Sentinel's decision is translated into an observation the model can act on
(the underlying tool is **never executed** unless the gateway approves):

| Gateway outcome | Tool behavior |
|---|---|
| `200` approved | the wrapped tool runs, result returned as usual |
| `403` denied (policy, constraint, budget) | not executed; observation says the denial is **final** for these arguments — don't retry, branch |
| `202` approval required | not executed; observation carries the `approval_id` and says to inform the user and retry the identical call after a human approves |
| gateway unreachable | not executed (**fail-closed**); observation says it's transient and safe to retry |

This mapping is what keeps agents out of retry loops: a policy denial reads
as a hard "no", an approval-pending reads as "park it", an outage reads as
"try again shortly".

## Mapping tools to your policy taxonomy

By default a tool named `create_refund` is authorized as action
`tool.create_refund` on resource `tool://create_refund`, so a single policy
with `action_pattern: "tool.*"` governs every wrapped tool.
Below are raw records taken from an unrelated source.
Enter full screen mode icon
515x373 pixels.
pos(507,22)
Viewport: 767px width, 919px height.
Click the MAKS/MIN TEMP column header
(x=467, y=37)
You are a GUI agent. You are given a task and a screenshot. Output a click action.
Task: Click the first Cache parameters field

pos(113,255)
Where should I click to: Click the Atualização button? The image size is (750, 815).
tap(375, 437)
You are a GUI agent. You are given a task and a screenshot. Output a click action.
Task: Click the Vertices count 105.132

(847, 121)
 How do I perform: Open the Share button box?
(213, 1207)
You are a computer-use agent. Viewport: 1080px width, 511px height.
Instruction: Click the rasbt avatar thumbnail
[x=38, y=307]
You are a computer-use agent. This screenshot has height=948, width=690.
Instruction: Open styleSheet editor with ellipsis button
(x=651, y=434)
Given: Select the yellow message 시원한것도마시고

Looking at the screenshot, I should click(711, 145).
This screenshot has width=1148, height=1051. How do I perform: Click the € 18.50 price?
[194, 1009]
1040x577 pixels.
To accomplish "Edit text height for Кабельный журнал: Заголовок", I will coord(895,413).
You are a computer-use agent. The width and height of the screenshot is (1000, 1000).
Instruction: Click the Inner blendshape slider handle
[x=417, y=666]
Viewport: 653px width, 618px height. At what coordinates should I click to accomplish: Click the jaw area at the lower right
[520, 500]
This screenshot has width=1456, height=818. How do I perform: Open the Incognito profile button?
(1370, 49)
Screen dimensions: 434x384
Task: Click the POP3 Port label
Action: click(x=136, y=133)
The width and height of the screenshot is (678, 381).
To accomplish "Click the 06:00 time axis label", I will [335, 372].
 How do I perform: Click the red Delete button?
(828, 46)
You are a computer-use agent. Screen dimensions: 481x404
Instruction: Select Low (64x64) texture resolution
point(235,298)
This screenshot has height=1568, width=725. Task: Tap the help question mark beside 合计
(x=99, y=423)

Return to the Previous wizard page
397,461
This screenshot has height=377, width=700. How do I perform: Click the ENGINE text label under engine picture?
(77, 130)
For business-level
policies, map tools explicitly:

```python
tools = guard.wrap_all(
    [create_refund, read_contact],
    overrides={
        "create_refund": {"action": "crm.refund.create", "resource": "crm://refunds"},
        "read_contact":  {"action": "crm.contact.read",  "resource": "crm://contacts/*"},
    },
)
```

…and the policy on the Sentinel side:

```json
{
  "action_pattern": "crm.refund.create",
  "constraints": {"max_amount": 5000, "max_total_amount_per_day": 20000},
  "approval_thresholds": {"amount": 500}
}
```

*Each refund ≤ 5000, at most 20 000/day in total, and a human approves
anything from 500 up — enforced outside the model, no prompt engineering.*

The tool's parsed arguments are sent as the action payload, so constraints
like `max_amount` apply to the actual `amount` argument the model chose.

## Async

Both paths are supported: `tool.invoke(...)` and `await tool.ainvoke(...)`.
The authorization call runs in a worker thread in the async path, so it never
blocks the event loop.

## CrewAI and other frameworks

CrewAI (and most agent frameworks) can consume LangChain tools directly, so
wrapping with `SentinelGuard` before handing tools to your crew works today.
A native CrewAI adapter is on the roadmap.

## Demo

With the repo's demo gateway running (`cd gateway && go run .`):

```bash
pip install -e sdk/python -e sdk/adapters/langchain
python examples/langchain_crm_agent.py
```

## License

Apache 2.0 (the adapter and SDKs). The Sentinel platform is licensed
separately under BSL 1.1 — see the repository root.